◆ Bacaan ◆
((

TEMPO.CO, Lumajang - Kabut tebal menutupi seluruh bagian permukaan Danau Ranu Regulo pagi itu, Sabtu, 7 April 2018. Bulan setengah purnama di atas danau belum bergerak dan cakrawala masih tak tampak. Ini membuat danau yang berlokasi di desa terakhir jalur pendakian Semeru, yakni Desa Ranu Pane, Lumajang, Jawa Timur, itu benar-benar nyenyat.
Selepas subuh pukul 05.00, Ranu Regulo nihil pengunjung. Tempo dan rombongan wartawan yang tergabung dalam Forum Wartawan Pariwisata berkesempatan menjadi wisatawan pertama yang datang kala itu.
Baca juga: Cahaya Emas Ranu Kumbolo di Semeru yang Tak Tergantikan
Pada pengamatan pertama kami, Ranu Regulo yang berada di ujung lorong-lorong cemara, tampak mistis. Udara terasa berkali lipat lebih dingin dan angin lebih banyak berembus. Sementara itu, suara serangga hutan nyaring terdengar, memecah sunyi. Beberapa kali, sayup-sayup terdengar suara benda jatuh di air, menimbulkan bunyi plung-plung!
Mendekat ke tepi danau, ada sebuah gazebo kayu. Tampak seorang nenek berusia 60-an tahun duduk-duduk di sana. Kain berlipat-lipat terlihat membungkus badannya. Ia seperti orang kedinginan lantaran selalu menggosok-gosokkan kedua telapak tangan.
Si nenek membuat api kecil dari reranting pohon di depan gazebo. Ketika Tempo melintas, ia tak acuh. Suara riuh rombongan yang datang tak membuat ia menengok sedikit pun. Tatapannya selalu ke bawah dengan badan merunduk. Si nenek tampak sedang mencari sesuatu yang tak kunjung ketemu. Kadang-kadang, ia tertawa dan berbicara sendiri.
“Dia (nenek) tak bakal mengganggu,” kata anggota rombongan, Sendy Aditya. Sendy berkisah pernah mendirikan tenda dan bermalam di Ranu Regulo. Ia, yang ditemani penduduk lokal, memperoleh pengalaman supernatural ketika tidur di lambung tenda.

))

◆ Cuplikan Data ◆
((

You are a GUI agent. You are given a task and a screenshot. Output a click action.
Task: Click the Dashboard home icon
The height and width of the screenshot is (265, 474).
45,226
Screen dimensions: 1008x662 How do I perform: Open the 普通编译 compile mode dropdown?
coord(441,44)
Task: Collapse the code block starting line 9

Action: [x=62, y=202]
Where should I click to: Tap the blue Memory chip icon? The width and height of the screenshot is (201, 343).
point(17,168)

))
((

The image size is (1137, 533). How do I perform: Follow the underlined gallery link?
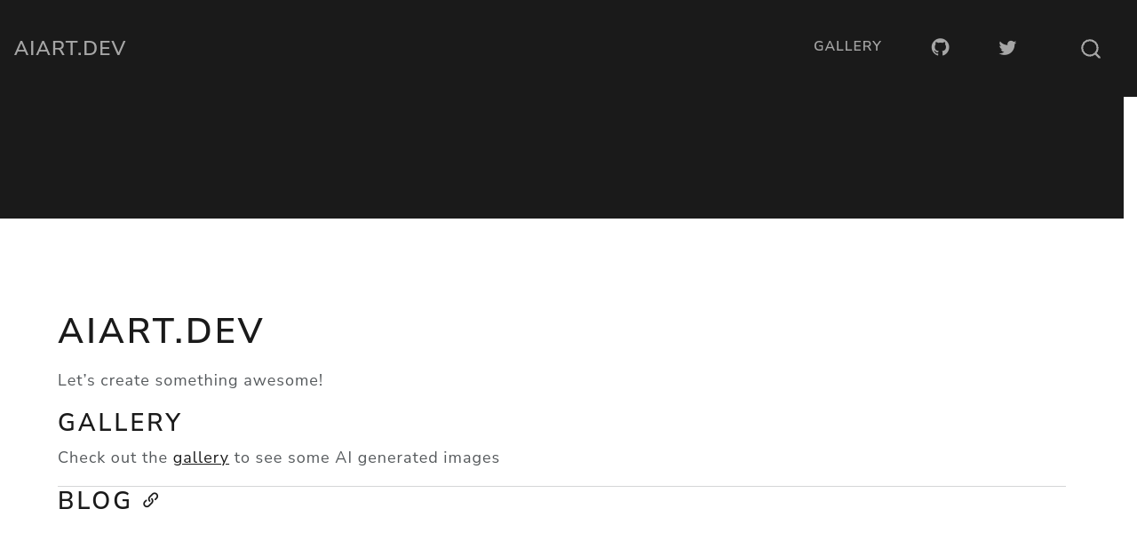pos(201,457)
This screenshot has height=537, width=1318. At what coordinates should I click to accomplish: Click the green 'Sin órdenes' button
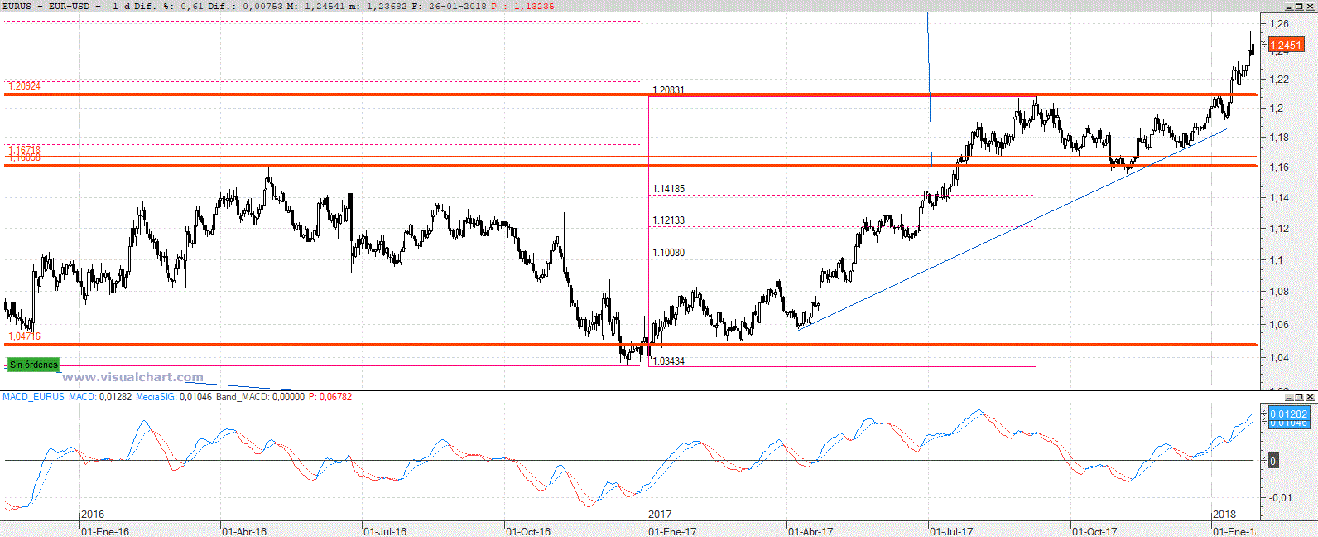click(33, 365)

))

◆ Soal Latihan ◆
**a.** Menurut bacaan tentang Ranu Regulo, di desa mana danau itu berada?
**b.** Ambil bagian catatan yang diawali baris berisi "Where should I" dan diakhiri baris berisi "point(17,168)". Tulis ulang hanya bagian itu dengan mengganti "blue" menjadi "red", tanpa mengubah apa pun selain itu.
Bacaan dan catatan yang disajikan tidak saling berkaitan.

◆ Jawaban Tiap Soal ◆
**a.** Danau itu berada di Desa Ranu Pane, Lumajang, Jawa Timur.

**b.**
Where should I click to: Tap the red Memory chip icon? The width and height of the screenshot is (201, 343).
point(17,168)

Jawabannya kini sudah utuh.